Coaching dan mentoring jika dilihat secara sekilas hampir memiliki kesamaan dan tidak ada perbedaan yang mencolok dari keduanya. Namun, coaching dan mentoring memiliki tujuan yang hampir sama yaitu untuk meningkatkan kemampuan atau kompetensi seseorang, sedangkan yang membedakannya pada pemahaman target atau pesertanya, jika coaching individu atau klien telah memiliki pengetahuan dan keterampilan yang memadai di bidangnya sehingga pelatihnya hanya memfasilitasi belajar saja. Sedangkan mentoring, individu atau klien belum memiliki pengetahuan atau informasi mengenai pembelajaran (Yuliawan, 2011).

Referensi
Aprianto, B., & Jacob, F, A. (2014).

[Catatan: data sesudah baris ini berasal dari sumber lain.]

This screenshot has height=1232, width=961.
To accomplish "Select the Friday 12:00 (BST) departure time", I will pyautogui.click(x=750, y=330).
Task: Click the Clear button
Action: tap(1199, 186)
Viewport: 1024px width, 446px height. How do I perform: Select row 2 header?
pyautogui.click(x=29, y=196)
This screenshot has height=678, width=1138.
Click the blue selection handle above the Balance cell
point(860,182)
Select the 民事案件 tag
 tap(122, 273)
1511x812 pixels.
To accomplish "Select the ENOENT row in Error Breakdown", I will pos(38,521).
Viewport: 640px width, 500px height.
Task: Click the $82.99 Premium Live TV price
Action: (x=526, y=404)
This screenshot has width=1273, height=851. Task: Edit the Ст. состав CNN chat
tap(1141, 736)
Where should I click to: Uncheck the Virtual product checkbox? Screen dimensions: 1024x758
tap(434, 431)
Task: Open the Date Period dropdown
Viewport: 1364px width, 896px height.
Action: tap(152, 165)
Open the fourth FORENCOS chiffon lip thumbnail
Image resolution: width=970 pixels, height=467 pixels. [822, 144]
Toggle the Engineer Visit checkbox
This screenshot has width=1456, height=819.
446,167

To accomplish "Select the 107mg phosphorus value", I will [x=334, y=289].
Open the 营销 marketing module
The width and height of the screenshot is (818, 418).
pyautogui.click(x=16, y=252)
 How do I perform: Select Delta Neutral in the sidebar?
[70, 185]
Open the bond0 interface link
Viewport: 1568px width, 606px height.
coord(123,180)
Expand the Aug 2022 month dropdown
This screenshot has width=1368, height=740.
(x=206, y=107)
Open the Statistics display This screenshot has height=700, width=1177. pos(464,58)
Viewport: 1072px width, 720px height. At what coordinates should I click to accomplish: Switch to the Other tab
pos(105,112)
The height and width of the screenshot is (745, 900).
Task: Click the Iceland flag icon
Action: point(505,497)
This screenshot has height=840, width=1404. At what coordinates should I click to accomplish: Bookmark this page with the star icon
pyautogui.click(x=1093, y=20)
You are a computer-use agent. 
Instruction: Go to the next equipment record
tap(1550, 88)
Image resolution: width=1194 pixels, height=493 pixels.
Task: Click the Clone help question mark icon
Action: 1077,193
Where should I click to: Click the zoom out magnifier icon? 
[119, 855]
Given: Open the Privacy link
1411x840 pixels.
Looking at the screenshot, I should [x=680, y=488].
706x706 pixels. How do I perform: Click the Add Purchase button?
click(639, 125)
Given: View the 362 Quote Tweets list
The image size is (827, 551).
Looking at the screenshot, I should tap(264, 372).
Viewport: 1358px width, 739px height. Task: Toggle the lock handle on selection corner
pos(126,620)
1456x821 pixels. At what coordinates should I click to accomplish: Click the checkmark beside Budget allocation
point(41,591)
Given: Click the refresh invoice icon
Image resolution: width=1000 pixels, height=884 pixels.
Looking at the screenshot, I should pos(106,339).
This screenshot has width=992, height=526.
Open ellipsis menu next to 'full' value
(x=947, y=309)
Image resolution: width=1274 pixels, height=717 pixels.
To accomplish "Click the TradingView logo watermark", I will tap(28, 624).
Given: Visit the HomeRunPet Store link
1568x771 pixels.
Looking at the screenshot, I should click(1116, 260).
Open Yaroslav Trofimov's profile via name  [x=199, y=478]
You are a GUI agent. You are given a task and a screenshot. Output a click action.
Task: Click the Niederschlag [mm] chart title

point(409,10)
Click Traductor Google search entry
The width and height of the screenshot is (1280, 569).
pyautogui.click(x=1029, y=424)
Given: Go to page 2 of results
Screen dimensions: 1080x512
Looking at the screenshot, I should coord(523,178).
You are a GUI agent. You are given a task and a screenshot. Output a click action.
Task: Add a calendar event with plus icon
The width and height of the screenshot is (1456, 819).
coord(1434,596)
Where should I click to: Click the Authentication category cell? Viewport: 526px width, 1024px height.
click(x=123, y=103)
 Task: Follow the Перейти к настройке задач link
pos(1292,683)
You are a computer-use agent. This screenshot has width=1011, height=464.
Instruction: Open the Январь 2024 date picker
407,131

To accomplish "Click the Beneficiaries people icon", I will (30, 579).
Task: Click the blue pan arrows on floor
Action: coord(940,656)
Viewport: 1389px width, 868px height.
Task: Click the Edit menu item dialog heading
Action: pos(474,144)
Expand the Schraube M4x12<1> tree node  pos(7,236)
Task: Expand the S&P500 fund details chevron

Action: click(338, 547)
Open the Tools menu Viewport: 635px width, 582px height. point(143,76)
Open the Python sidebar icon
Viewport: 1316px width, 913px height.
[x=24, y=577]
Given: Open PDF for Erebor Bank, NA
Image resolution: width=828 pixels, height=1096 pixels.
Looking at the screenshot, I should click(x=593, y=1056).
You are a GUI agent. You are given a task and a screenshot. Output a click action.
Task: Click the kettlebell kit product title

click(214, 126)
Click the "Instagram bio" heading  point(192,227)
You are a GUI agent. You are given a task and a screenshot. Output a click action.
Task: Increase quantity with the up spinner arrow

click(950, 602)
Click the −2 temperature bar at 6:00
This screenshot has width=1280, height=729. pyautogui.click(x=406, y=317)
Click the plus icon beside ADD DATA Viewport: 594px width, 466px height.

Pedoman lengkap soft skills kunci sukses dalam karier, Bisnis, dan kehidupan pribadi. Jakarta: Penerbit PPM.

Ariyani, R, M. (2013). Peran konseling dalam meningkatkan kinerja karyawan. Jurnal Ekonomi, 1, 3.

Miharja. (2010). Teknik konseling diakses pada tanggal 12 mei 2017 https://www.scribd.com/doc/37922005/Buku-Bahan-Ajar-Teknik-Konseling

Munthe, R, G. (2015). Menerapkan coaching sebagai gaya kepemimpinan masa kini. Jurnal Manajemen, 14, 2.

Neupane, R. (2015). Effects of coaching and mentoring on employee performance in the UK hotel indutri. International Journal of Social Sciences and Management, 2(2), 123-138.


Yuliawan, T. P. (2016). Coaching Psychology: sebuah Pengantar. Buletin Psikologi, 19(2).